Source records:
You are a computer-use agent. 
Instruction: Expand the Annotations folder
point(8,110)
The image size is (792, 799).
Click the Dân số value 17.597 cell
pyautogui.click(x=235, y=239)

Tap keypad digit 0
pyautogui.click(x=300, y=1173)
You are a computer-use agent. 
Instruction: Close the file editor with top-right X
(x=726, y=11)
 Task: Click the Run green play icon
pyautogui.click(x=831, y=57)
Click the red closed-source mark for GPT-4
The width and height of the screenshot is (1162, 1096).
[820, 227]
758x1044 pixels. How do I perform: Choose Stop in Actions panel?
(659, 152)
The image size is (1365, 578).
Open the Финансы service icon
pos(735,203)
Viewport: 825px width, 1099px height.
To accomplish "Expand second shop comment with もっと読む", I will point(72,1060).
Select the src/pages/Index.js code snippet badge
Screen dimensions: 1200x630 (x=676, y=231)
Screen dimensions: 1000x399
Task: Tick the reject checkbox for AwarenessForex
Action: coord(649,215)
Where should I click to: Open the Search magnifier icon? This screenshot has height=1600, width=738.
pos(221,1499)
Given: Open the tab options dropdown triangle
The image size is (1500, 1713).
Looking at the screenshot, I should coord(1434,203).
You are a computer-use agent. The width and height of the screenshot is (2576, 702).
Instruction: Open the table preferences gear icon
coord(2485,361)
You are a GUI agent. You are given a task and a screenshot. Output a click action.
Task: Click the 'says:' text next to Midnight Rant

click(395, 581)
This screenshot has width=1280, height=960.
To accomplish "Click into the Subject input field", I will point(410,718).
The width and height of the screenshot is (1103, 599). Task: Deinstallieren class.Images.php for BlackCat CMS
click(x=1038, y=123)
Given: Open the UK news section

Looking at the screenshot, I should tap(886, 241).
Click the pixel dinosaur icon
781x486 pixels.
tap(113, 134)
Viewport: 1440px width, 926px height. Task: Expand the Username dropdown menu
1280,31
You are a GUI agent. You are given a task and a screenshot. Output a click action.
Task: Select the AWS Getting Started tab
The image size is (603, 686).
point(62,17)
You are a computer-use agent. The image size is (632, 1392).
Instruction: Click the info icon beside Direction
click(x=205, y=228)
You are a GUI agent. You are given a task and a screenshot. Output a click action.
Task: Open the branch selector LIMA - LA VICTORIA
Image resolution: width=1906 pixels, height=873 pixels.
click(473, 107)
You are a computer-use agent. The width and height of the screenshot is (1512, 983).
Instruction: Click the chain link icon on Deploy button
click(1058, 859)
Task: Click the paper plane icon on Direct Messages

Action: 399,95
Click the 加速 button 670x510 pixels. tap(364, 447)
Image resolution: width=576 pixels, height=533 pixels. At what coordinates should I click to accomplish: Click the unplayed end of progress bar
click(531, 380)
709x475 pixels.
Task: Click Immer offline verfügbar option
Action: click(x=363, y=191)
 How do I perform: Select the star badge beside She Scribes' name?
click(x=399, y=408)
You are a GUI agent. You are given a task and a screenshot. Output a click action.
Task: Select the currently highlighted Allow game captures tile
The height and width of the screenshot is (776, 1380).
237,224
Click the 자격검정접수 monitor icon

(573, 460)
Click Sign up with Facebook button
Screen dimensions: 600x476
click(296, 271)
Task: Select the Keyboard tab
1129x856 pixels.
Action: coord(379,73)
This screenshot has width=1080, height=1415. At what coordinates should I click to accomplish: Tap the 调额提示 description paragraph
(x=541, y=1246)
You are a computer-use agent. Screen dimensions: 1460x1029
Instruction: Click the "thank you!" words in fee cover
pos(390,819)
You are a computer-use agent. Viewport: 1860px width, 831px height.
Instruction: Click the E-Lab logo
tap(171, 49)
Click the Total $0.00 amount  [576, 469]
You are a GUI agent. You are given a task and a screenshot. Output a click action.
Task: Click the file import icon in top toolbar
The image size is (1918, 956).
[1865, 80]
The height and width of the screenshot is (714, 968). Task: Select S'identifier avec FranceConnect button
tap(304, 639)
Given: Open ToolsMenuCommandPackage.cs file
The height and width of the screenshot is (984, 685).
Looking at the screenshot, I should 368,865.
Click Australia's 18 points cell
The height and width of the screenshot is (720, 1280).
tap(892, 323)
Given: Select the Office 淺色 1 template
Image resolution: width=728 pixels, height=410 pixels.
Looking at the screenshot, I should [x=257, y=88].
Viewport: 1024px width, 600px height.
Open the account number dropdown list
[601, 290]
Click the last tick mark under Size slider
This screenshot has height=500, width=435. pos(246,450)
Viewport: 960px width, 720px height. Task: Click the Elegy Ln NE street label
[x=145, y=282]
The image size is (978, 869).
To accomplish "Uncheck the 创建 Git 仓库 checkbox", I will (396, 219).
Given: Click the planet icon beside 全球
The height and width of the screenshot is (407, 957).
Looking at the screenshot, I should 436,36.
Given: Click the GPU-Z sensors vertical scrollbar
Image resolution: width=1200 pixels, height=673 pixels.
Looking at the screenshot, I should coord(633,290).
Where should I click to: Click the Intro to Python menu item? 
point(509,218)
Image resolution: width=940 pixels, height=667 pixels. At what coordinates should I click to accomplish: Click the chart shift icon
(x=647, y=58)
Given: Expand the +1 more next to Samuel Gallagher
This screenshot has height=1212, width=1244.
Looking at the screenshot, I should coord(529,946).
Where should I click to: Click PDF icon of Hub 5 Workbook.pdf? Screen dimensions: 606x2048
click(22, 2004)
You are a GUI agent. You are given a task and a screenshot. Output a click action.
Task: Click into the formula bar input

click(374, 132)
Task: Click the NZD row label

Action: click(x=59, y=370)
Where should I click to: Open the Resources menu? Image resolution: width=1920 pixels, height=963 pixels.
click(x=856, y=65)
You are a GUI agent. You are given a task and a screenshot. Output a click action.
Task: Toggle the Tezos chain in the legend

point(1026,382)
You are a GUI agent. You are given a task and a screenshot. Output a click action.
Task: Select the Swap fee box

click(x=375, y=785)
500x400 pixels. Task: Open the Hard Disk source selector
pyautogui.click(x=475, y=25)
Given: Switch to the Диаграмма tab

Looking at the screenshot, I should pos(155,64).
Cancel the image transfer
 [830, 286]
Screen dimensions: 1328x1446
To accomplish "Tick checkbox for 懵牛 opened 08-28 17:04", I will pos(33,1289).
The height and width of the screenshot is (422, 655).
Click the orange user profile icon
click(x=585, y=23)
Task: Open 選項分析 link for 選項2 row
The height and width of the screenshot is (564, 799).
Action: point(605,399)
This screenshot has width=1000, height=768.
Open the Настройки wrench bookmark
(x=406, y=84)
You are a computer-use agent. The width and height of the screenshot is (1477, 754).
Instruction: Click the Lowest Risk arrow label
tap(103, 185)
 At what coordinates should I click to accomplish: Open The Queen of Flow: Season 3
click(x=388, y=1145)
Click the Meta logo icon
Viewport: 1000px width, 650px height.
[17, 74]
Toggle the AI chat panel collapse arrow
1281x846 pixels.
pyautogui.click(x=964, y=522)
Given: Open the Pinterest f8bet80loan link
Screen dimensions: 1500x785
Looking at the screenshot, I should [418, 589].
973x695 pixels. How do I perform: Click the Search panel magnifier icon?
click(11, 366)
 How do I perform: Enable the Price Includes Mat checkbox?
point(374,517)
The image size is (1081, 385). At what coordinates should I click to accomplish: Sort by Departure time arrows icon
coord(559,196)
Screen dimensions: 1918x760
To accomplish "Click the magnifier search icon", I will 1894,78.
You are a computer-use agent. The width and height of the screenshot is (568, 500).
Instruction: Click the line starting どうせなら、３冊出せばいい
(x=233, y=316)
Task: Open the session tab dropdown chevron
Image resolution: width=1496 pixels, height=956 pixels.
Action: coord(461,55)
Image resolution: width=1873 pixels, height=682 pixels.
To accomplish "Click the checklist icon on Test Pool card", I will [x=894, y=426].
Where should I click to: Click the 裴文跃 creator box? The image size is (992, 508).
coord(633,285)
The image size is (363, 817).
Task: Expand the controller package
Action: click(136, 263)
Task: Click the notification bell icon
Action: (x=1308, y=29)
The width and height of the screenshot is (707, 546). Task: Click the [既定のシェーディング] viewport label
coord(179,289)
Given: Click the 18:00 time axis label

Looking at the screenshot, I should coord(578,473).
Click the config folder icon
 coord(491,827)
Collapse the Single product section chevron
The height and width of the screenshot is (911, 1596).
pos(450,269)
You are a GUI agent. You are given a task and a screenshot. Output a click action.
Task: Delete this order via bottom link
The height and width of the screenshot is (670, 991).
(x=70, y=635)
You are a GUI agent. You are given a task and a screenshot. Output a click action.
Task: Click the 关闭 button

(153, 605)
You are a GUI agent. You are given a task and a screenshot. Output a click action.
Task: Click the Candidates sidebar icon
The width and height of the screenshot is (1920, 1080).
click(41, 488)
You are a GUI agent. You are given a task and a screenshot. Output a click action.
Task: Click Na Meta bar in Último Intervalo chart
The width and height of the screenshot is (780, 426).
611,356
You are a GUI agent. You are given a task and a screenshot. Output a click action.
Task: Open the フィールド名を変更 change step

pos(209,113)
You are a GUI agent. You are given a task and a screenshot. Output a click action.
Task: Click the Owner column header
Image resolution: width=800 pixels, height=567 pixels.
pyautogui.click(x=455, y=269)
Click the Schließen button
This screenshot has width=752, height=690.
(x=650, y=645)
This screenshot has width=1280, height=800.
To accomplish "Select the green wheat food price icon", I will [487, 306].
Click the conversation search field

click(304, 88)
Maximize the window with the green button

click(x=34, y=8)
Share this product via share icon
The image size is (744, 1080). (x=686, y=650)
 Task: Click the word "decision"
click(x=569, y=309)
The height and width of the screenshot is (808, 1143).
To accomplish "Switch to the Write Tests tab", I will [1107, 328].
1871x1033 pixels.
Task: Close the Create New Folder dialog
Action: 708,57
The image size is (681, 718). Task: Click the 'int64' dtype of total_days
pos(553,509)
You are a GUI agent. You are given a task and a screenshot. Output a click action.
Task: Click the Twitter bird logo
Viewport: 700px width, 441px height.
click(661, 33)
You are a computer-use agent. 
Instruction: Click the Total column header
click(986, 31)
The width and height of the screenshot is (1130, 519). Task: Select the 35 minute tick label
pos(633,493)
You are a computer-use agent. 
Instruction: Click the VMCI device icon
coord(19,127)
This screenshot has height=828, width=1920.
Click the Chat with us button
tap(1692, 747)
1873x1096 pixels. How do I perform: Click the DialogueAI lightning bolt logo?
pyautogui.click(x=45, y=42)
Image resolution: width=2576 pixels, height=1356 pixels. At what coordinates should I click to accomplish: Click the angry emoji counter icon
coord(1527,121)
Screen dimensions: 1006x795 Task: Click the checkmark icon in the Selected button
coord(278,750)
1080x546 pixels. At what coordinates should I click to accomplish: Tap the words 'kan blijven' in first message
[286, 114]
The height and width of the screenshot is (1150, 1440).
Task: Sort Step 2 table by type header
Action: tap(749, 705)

--- WORK INSTRUCTION ---
Isolate the lines above that contain the word "computer" and copy them.

--- ANSWER AREA ---
You are a computer-use agent. 
You are a computer-use agent. 
You are a computer-use agent. The width and height of the screenshot is (2576, 702).
You are a computer-use agent. The image size is (632, 1392).
You are a computer-use agent. The width and height of the screenshot is (1512, 983).
You are a computer-use agent. Screen dimensions: 1460x1029
You are a computer-use agent. Viewport: 1860px width, 831px height.
You are a computer-use agent. The width and height of the screenshot is (1477, 754).
You are a computer-use agent. The width and height of the screenshot is (568, 500).
You are a computer-use agent. 
You are a computer-use agent. 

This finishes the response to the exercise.